## Tasks and exercises
a) Translate this sentence from the passage on taking risks in ministry into Spanish: "Risk and ministry go hand in hand."
b) Repeat the passage on taking risks in ministry word for word, from "Faith requires risk, but" up to and including "them some questions.".

Risk and ministry go hand in hand. You can’t have a faithful ministry if you’re not willing to follow Jesus into places that make you feel uncomfortable. 

In Part 1 of this article, I wrote about how fear keeps us from fully following God’s leadership in our ministries. Once you step past fear, the next step is to go. But the Bible teaches us that taking Jesus-led risks isn’t the same as rashness. Throughout Scripture, you’ll find five principles for how to move forward when God calls you to take a step of faith.

  • Get the facts.

Faith requires risk, but those risks shouldn’t be foolish. It’s important that when you’re making a big decision, you follow the wisdom of Proverbs 23:23: “Get the facts at any price” (TLB).

Getting the facts at any price means reading a book, attending a seminar, or searching the Internet. You could also talk to someone who has already been where you want to go and ask them some questions. 

As I was finishing seminary, I knew God was leading me to spend the rest of my life discovering the principles that produce healthy, growing churches. I did an independent study of the 100 largest churches in the United States. I wrote to each of those churches and asked a series of questions about their ministry. What I learned from that information-gathering experience helped me take the leap of faith to start Saddleback.

So take some time to research the step God is calling you to make and get the facts. That way you’ll be able to make the best decision.

## Raw data
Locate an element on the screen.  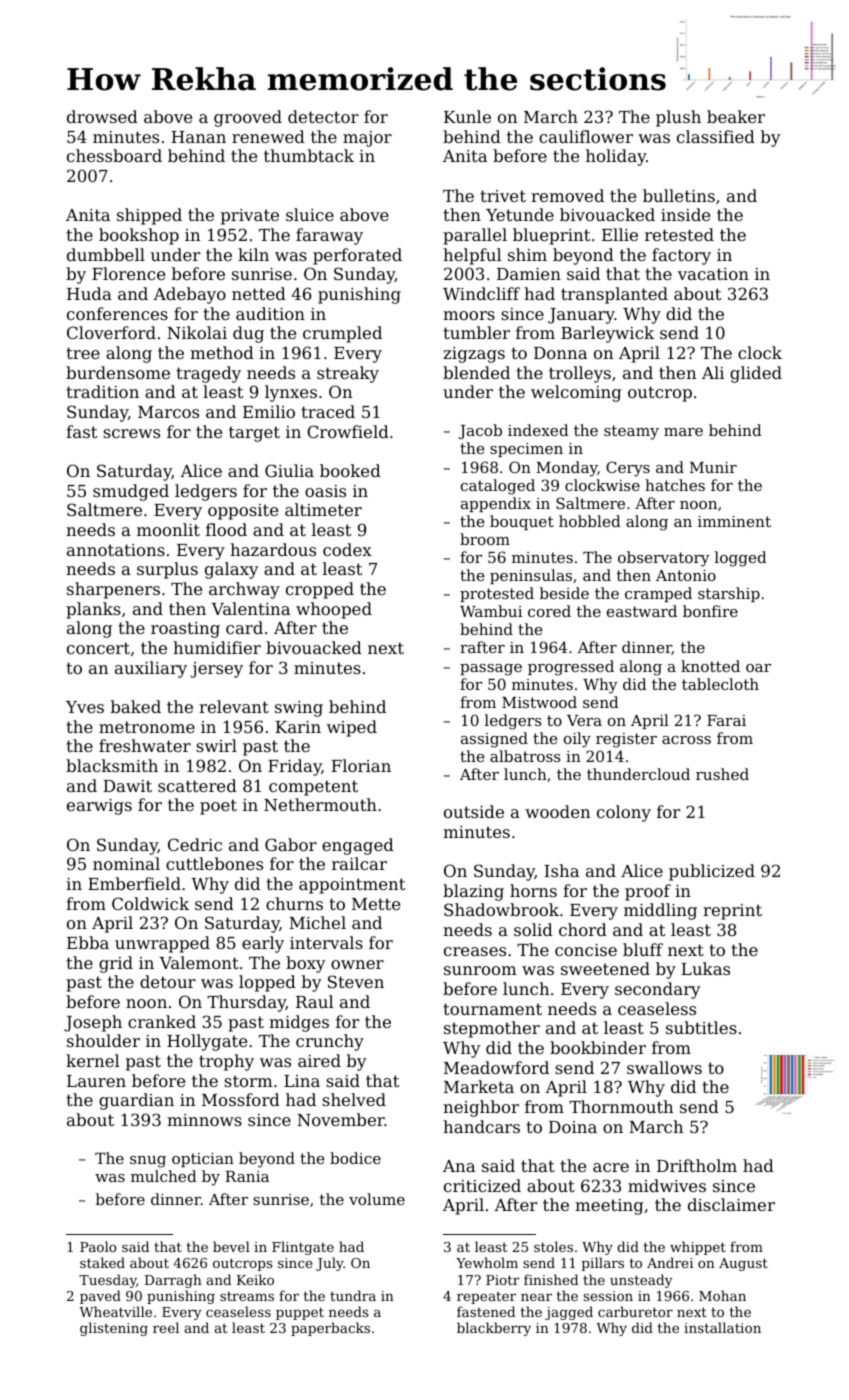
Lukas is located at coordinates (705, 968).
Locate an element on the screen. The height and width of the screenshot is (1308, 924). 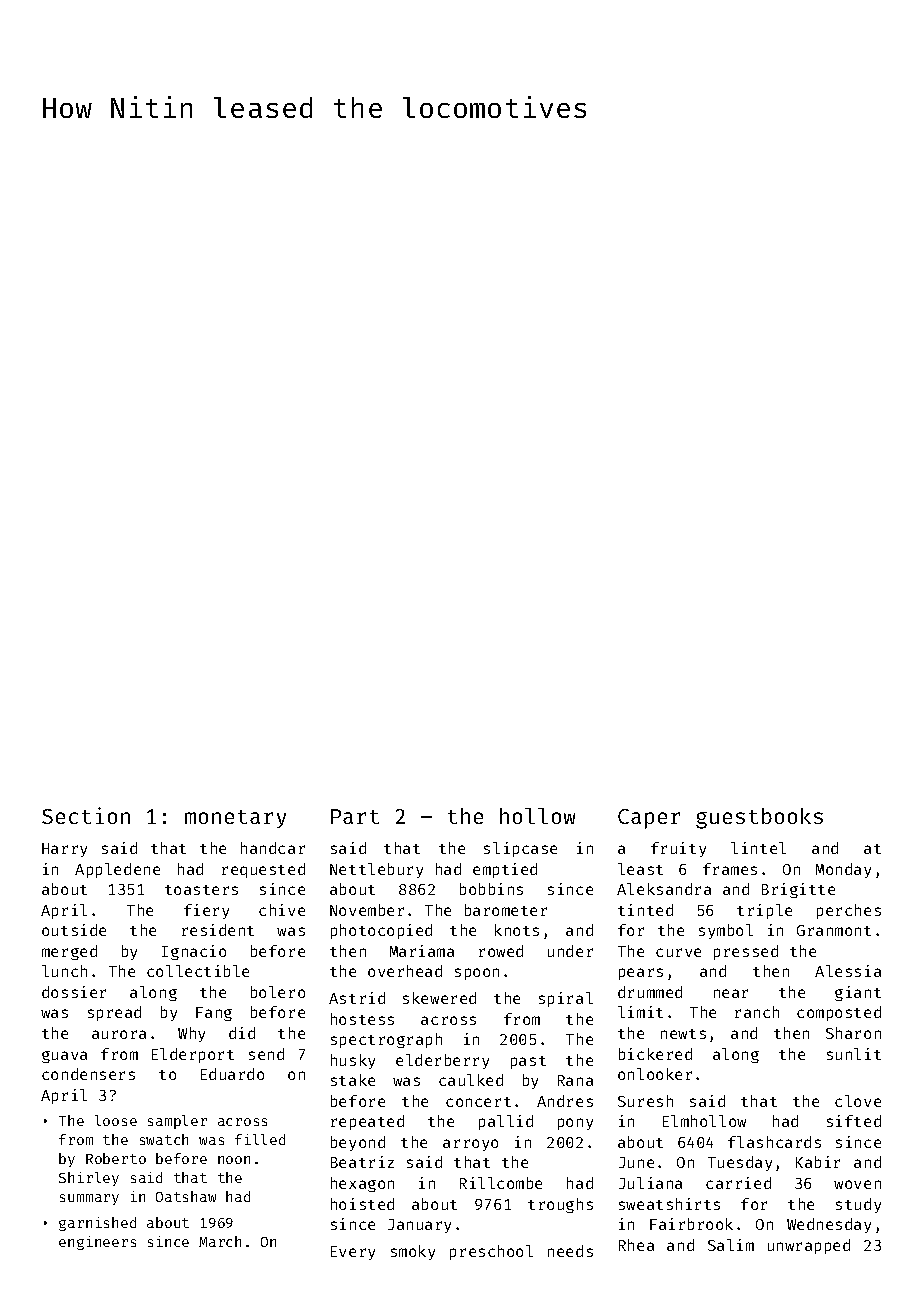
carried is located at coordinates (738, 1183).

## Replies
a) El riesgo y el ministerio van de la mano.

b)
Faith requires risk, but those risks shouldn’t be foolish. It’s important that when you’re making a big decision, you follow the wisdom of Proverbs 23:23: “Get the facts at any price” (TLB).

Getting the facts at any price means reading a book, attending a seminar, or searching the Internet. You could also talk to someone who has already been where you want to go and ask them some questions.